[TASK DETAILS] Rewrite the listing from its first line through the line containing "coord(28,53)", swapping "Save" for "Export" and keeping everything else the same. Leave the pictures out of your answer.

═════ RECORD SET

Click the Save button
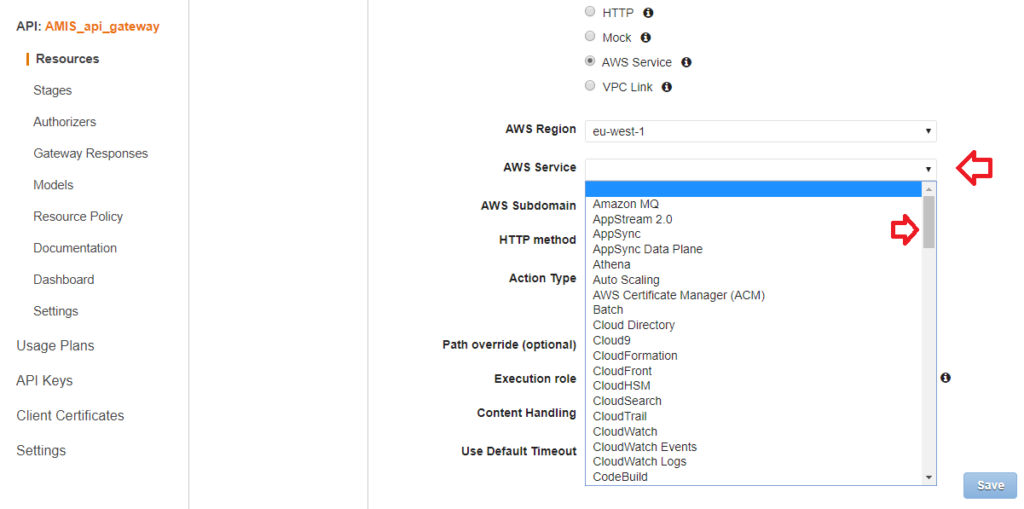The image size is (1024, 509). (990, 485)
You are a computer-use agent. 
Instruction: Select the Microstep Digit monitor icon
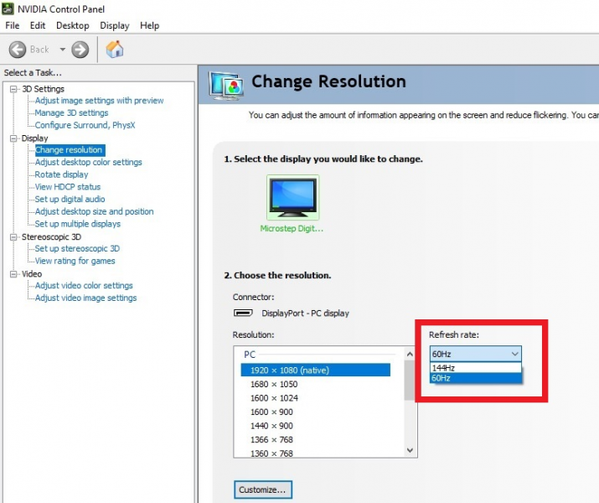pos(293,197)
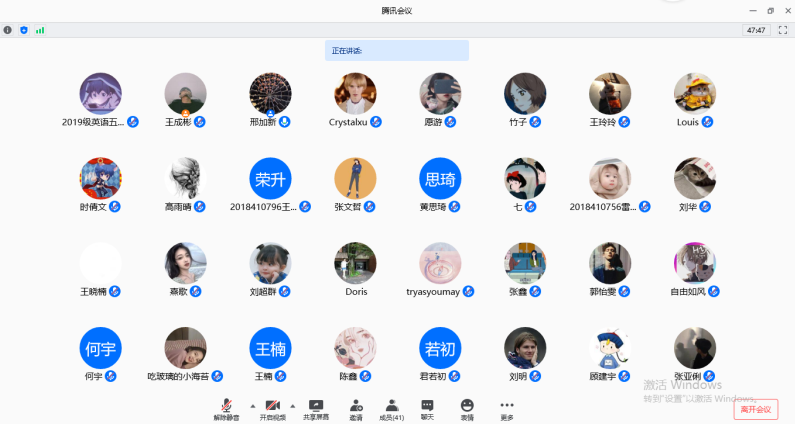The width and height of the screenshot is (795, 424).
Task: Click the blue security shield icon
Action: 24,30
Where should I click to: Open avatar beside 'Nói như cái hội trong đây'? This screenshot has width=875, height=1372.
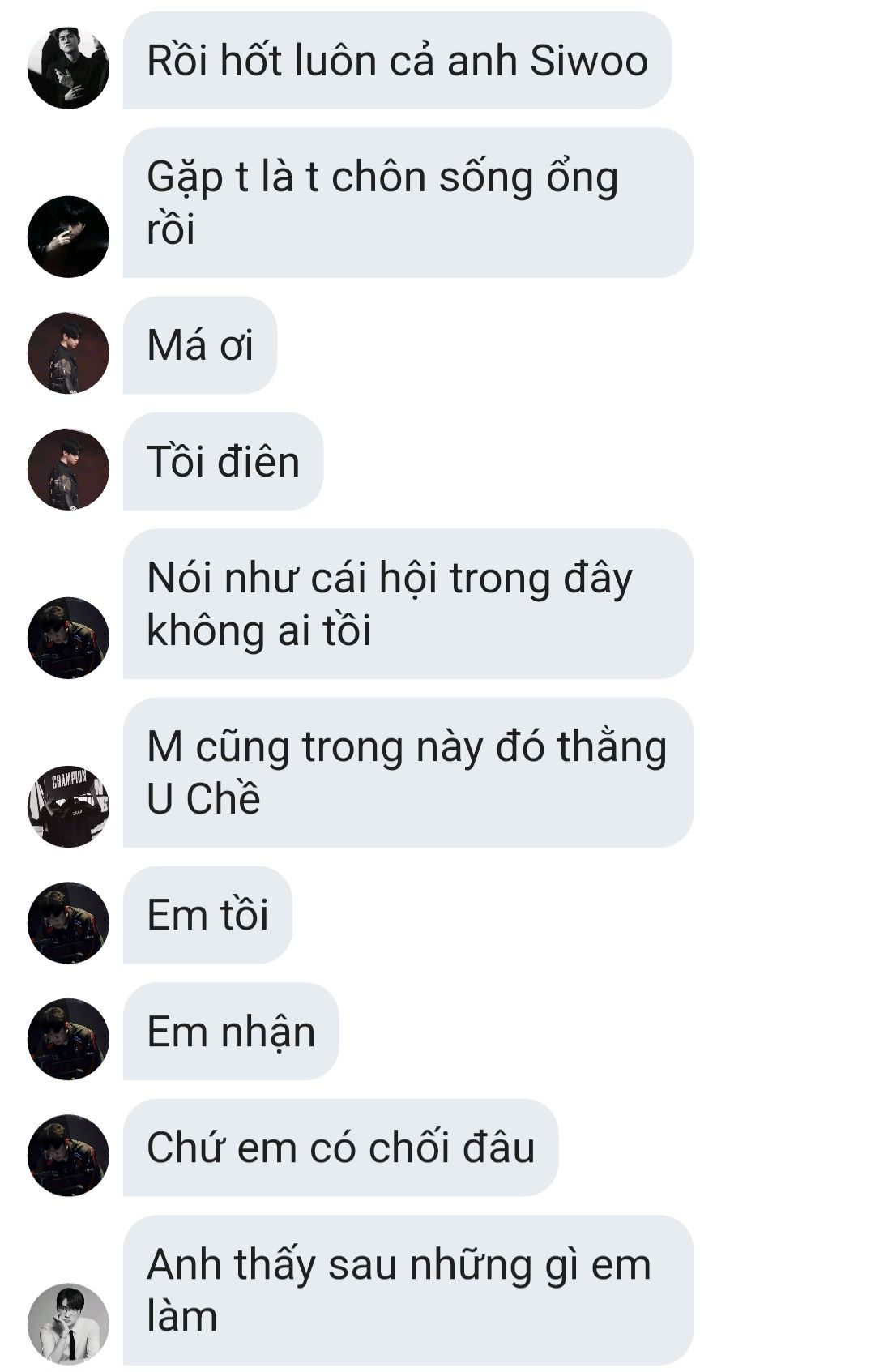click(68, 638)

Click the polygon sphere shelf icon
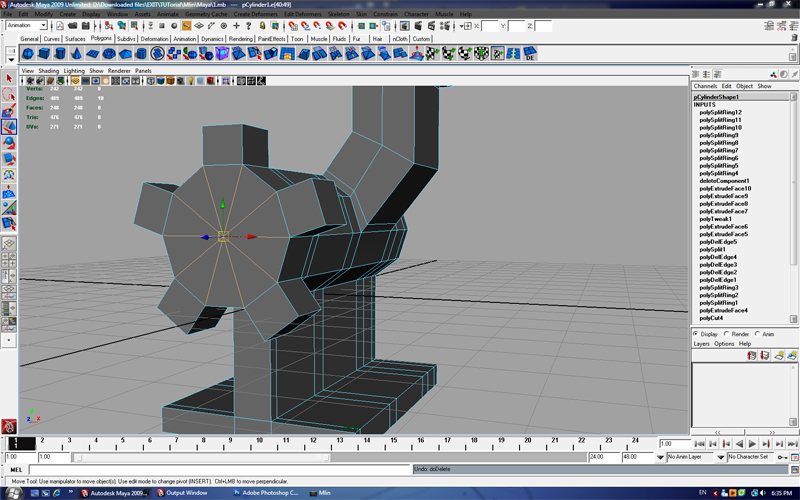coord(28,53)
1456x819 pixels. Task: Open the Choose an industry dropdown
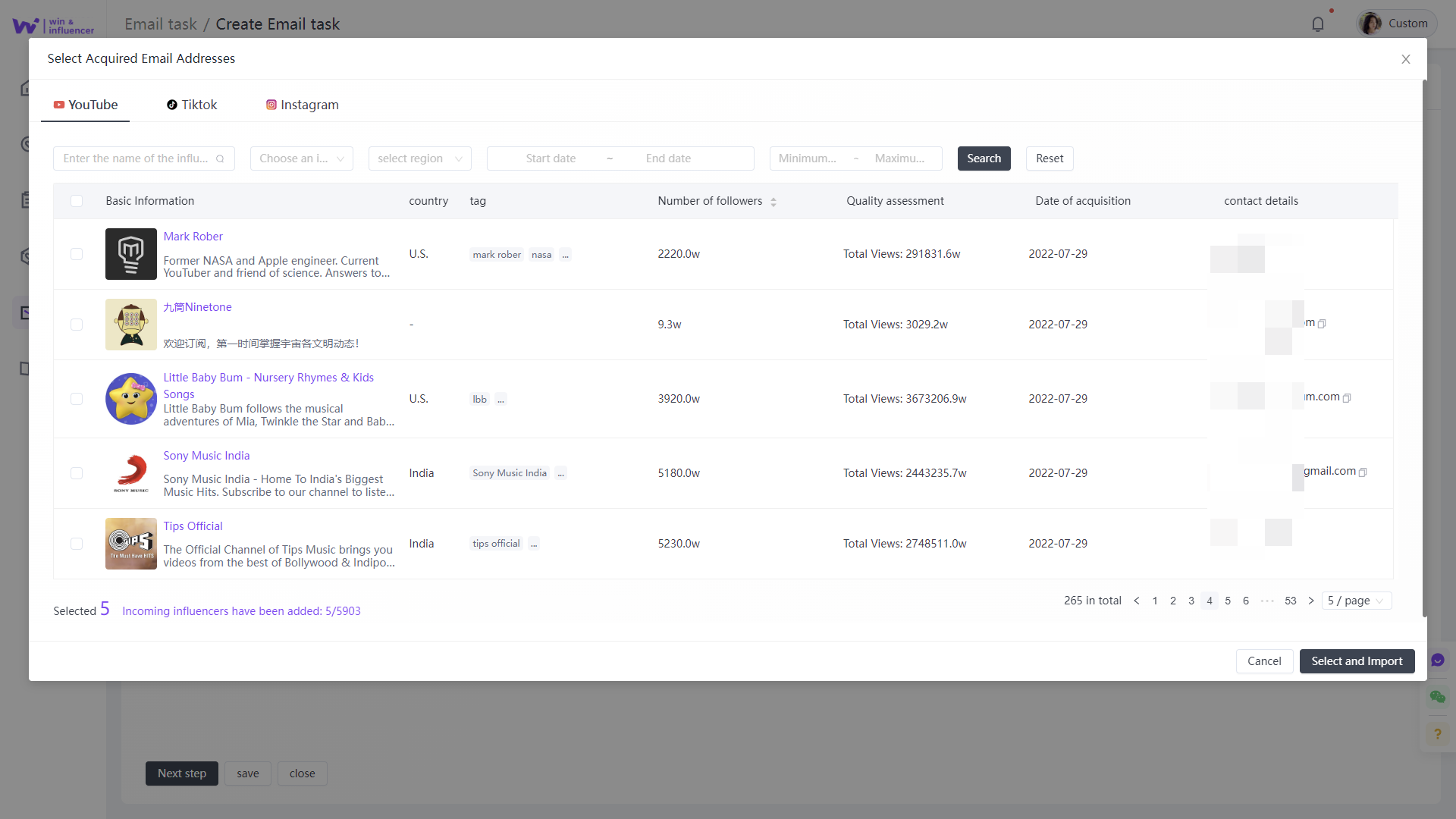301,158
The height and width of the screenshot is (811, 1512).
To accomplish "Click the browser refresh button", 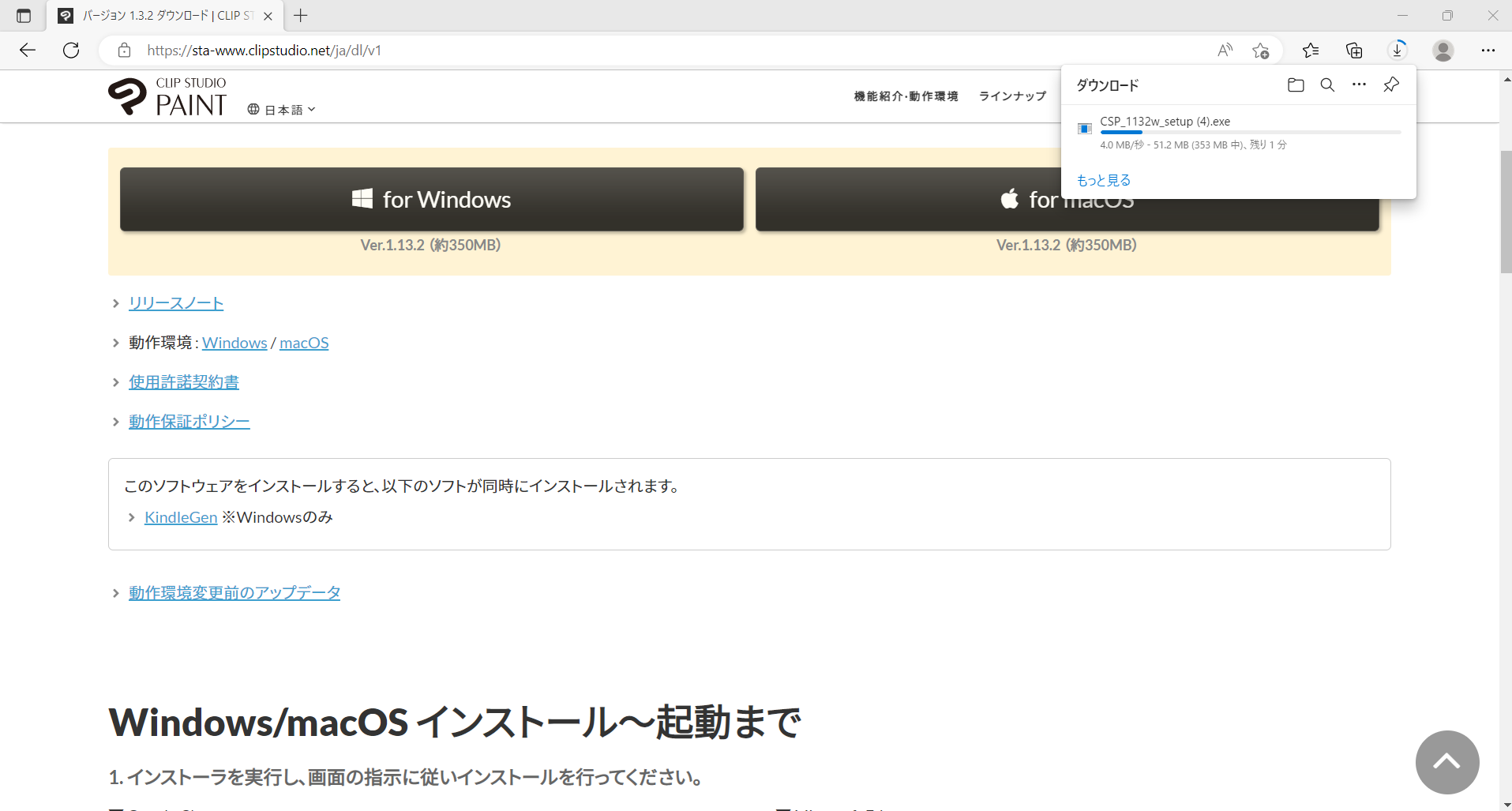I will [x=71, y=51].
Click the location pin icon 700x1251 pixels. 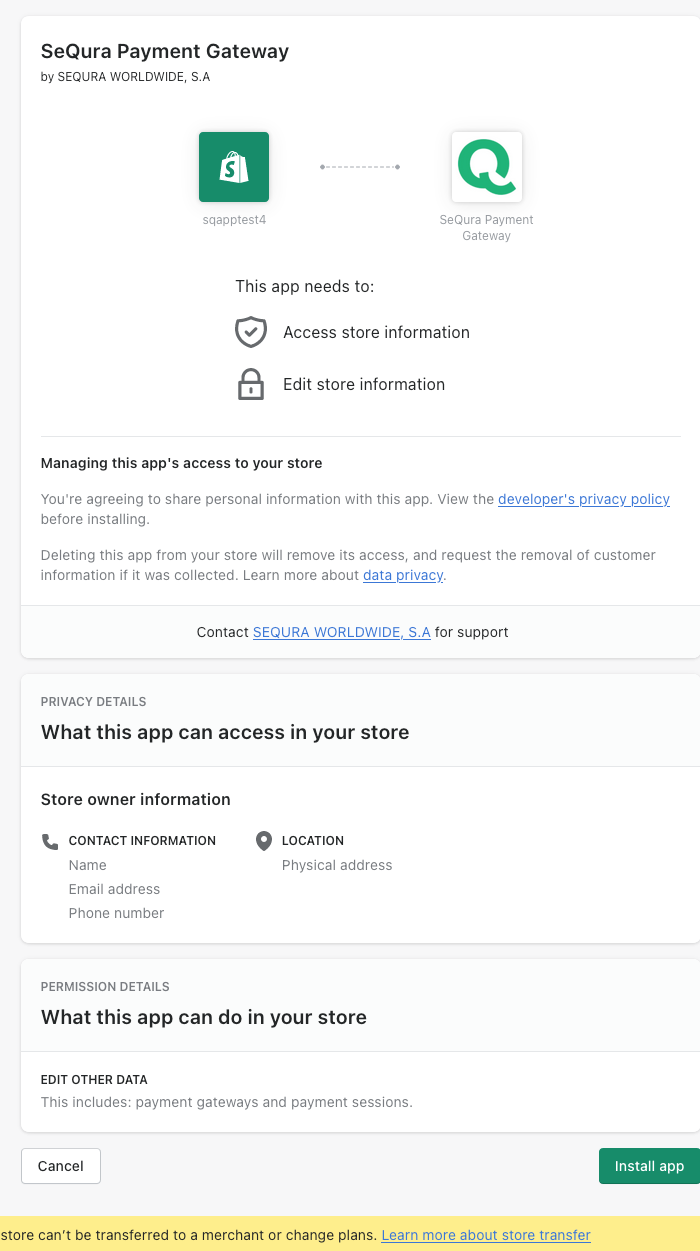(x=264, y=841)
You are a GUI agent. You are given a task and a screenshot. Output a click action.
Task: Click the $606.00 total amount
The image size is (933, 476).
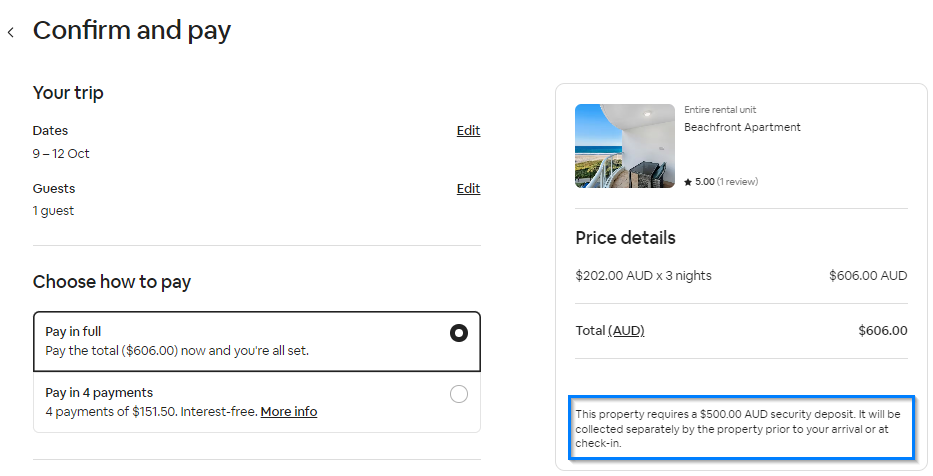[882, 331]
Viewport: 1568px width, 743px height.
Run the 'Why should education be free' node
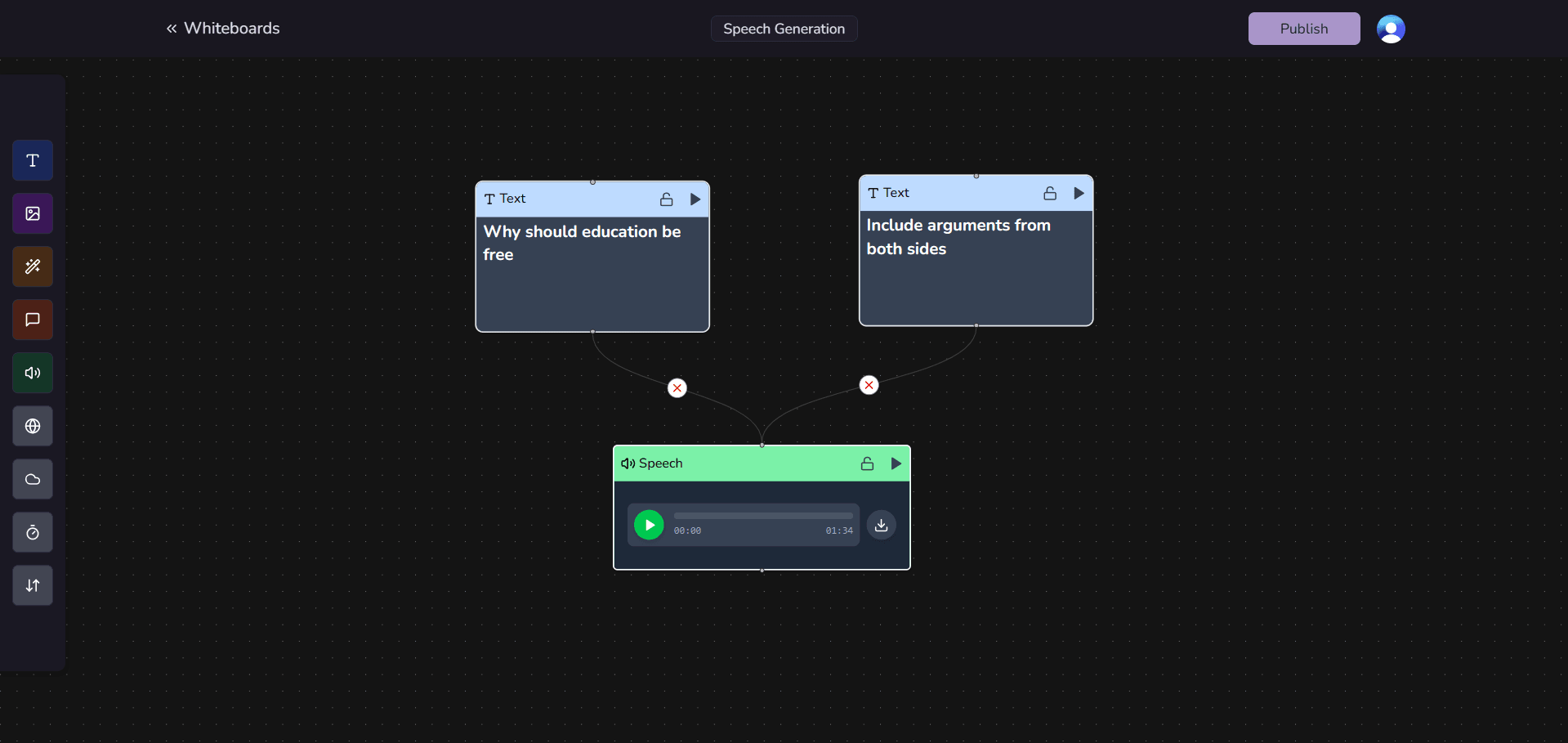695,199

══════════

[SOLUTION FOR THIS TASK]
Click the Export button
The image size is (1024, 509). (990, 485)
You are a computer-use agent. 
Instruction: Select the Microstep Digit monitor icon
pos(293,197)
The width and height of the screenshot is (795, 424).
Task: Click the blue security shield icon
Action: 24,30
Where should I click to: Open avatar beside 'Nói như cái hội trong đây'? This screenshot has width=875, height=1372.
click(68, 638)

Click the polygon sphere shelf icon
coord(28,53)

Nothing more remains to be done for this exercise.